# [Material provided]
□ □ □

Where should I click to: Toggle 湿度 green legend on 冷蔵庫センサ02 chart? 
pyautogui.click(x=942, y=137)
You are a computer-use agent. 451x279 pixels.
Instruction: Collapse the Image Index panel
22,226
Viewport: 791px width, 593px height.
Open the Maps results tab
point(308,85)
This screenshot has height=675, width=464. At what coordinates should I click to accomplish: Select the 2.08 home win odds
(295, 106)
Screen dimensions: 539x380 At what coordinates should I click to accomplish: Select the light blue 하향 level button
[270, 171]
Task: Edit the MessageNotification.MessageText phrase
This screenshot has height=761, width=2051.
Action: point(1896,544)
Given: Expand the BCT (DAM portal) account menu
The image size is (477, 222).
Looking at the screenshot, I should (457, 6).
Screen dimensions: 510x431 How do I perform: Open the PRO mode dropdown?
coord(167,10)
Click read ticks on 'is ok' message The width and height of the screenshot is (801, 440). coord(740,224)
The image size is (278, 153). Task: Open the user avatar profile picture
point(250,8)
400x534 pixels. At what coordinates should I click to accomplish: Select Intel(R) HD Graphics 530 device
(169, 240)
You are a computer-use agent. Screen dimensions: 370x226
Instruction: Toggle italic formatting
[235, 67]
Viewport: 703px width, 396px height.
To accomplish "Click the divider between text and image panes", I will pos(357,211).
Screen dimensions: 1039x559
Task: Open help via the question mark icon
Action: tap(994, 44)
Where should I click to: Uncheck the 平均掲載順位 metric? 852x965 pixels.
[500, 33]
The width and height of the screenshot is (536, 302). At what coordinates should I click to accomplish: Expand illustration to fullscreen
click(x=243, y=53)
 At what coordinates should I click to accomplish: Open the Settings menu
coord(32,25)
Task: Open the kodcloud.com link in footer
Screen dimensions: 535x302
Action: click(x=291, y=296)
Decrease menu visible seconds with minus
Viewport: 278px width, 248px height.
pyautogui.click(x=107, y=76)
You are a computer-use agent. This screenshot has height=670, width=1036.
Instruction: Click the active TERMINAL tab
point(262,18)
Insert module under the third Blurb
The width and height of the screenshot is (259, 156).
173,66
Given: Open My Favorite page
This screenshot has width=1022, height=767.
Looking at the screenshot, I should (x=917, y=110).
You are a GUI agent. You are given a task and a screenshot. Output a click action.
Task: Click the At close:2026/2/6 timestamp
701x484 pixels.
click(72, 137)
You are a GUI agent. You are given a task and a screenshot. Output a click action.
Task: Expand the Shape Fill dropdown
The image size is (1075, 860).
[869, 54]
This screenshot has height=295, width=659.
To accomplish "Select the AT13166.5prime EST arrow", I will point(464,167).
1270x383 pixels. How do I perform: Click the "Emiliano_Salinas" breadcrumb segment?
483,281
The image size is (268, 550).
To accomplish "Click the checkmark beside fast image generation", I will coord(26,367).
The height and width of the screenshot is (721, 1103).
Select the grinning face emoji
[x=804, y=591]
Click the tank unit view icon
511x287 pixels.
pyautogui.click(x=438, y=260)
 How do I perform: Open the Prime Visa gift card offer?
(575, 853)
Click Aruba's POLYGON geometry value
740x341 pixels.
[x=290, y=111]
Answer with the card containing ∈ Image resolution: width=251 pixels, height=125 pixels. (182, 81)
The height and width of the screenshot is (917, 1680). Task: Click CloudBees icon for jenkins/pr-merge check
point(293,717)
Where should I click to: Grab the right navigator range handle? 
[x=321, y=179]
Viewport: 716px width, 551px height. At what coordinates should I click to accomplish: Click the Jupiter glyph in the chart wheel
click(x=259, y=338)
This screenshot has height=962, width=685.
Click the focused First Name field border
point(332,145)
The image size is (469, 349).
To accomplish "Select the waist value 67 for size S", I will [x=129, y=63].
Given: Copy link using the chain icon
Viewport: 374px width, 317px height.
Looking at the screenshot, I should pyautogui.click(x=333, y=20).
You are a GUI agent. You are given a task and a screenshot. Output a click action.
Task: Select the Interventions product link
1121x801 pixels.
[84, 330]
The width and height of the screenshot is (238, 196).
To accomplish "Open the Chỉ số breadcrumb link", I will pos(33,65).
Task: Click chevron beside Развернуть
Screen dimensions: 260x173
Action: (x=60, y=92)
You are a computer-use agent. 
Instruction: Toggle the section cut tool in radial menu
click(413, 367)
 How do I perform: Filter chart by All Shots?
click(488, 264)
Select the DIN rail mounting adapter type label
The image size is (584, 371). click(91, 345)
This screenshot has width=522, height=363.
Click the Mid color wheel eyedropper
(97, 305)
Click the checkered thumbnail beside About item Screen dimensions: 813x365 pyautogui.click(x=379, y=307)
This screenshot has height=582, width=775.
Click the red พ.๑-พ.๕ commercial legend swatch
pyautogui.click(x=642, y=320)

□ □ □

# [Exercise prompt]
Take the data above and return it exactly.

# [Output of the exercise]
Where should I click to: Toggle 湿度 green legend on 冷蔵庫センサ02 chart? 
pyautogui.click(x=942, y=137)
You are a computer-use agent. 451x279 pixels.
Instruction: Collapse the Image Index panel
22,226
Viewport: 791px width, 593px height.
Open the Maps results tab
point(308,85)
This screenshot has height=675, width=464. At what coordinates should I click to accomplish: Select the 2.08 home win odds
(295, 106)
Screen dimensions: 539x380 At what coordinates should I click to accomplish: Select the light blue 하향 level button
[270, 171]
Task: Edit the MessageNotification.MessageText phrase
This screenshot has height=761, width=2051.
Action: point(1896,544)
Given: Expand the BCT (DAM portal) account menu
The image size is (477, 222).
Looking at the screenshot, I should (457, 6).
Screen dimensions: 510x431 How do I perform: Open the PRO mode dropdown?
coord(167,10)
Click read ticks on 'is ok' message The width and height of the screenshot is (801, 440). coord(740,224)
The image size is (278, 153). Task: Open the user avatar profile picture
point(250,8)
400x534 pixels. At what coordinates should I click to accomplish: Select Intel(R) HD Graphics 530 device
(169, 240)
You are a computer-use agent. Screen dimensions: 370x226
Instruction: Toggle italic formatting
[235, 67]
Viewport: 703px width, 396px height.
To accomplish "Click the divider between text and image panes", I will pos(357,211).
Screen dimensions: 1039x559
Task: Open help via the question mark icon
Action: tap(994, 44)
Where should I click to: Uncheck the 平均掲載順位 metric? 852x965 pixels.
[500, 33]
The width and height of the screenshot is (536, 302). At what coordinates should I click to accomplish: Expand illustration to fullscreen
click(x=243, y=53)
 At what coordinates should I click to accomplish: Open the Settings menu
coord(32,25)
Task: Open the kodcloud.com link in footer
Screen dimensions: 535x302
Action: click(x=291, y=296)
Decrease menu visible seconds with minus
Viewport: 278px width, 248px height.
pyautogui.click(x=107, y=76)
You are a computer-use agent. This screenshot has height=670, width=1036.
Instruction: Click the active TERMINAL tab
point(262,18)
Insert module under the third Blurb
The width and height of the screenshot is (259, 156).
173,66
Given: Open My Favorite page
This screenshot has width=1022, height=767.
Looking at the screenshot, I should (x=917, y=110).
You are a GUI agent. You are given a task and a screenshot. Output a click action.
Task: Click the At close:2026/2/6 timestamp
701x484 pixels.
click(72, 137)
You are a GUI agent. You are given a task and a screenshot. Output a click action.
Task: Expand the Shape Fill dropdown
The image size is (1075, 860).
[869, 54]
This screenshot has height=295, width=659.
To accomplish "Select the AT13166.5prime EST arrow", I will point(464,167).
1270x383 pixels. How do I perform: Click the "Emiliano_Salinas" breadcrumb segment?
483,281
The image size is (268, 550).
To accomplish "Click the checkmark beside fast image generation", I will coord(26,367).
The height and width of the screenshot is (721, 1103).
Select the grinning face emoji
[x=804, y=591]
Click the tank unit view icon
511x287 pixels.
pyautogui.click(x=438, y=260)
 How do I perform: Open the Prime Visa gift card offer?
(575, 853)
Click Aruba's POLYGON geometry value
740x341 pixels.
[x=290, y=111]
Answer with the card containing ∈ Image resolution: width=251 pixels, height=125 pixels. (182, 81)
The height and width of the screenshot is (917, 1680). Task: Click CloudBees icon for jenkins/pr-merge check
point(293,717)
Where should I click to: Grab the right navigator range handle? 
[x=321, y=179]
Viewport: 716px width, 551px height. At what coordinates should I click to accomplish: Click the Jupiter glyph in the chart wheel
click(x=259, y=338)
This screenshot has height=962, width=685.
Click the focused First Name field border
point(332,145)
The image size is (469, 349).
To accomplish "Select the waist value 67 for size S", I will [x=129, y=63].
Given: Copy link using the chain icon
Viewport: 374px width, 317px height.
Looking at the screenshot, I should pyautogui.click(x=333, y=20).
You are a GUI agent. You are given a task and a screenshot. Output a click action.
Task: Select the Interventions product link
1121x801 pixels.
[84, 330]
The width and height of the screenshot is (238, 196).
To accomplish "Open the Chỉ số breadcrumb link", I will pos(33,65).
Task: Click chevron beside Развернуть
Screen dimensions: 260x173
Action: (x=60, y=92)
You are a computer-use agent. 
Instruction: Toggle the section cut tool in radial menu
click(413, 367)
 How do I perform: Filter chart by All Shots?
click(488, 264)
Select the DIN rail mounting adapter type label
The image size is (584, 371). click(91, 345)
This screenshot has width=522, height=363.
Click the Mid color wheel eyedropper
(97, 305)
Click the checkered thumbnail beside About item Screen dimensions: 813x365 pyautogui.click(x=379, y=307)
This screenshot has height=582, width=775.
Click the red พ.๑-พ.๕ commercial legend swatch
pyautogui.click(x=642, y=320)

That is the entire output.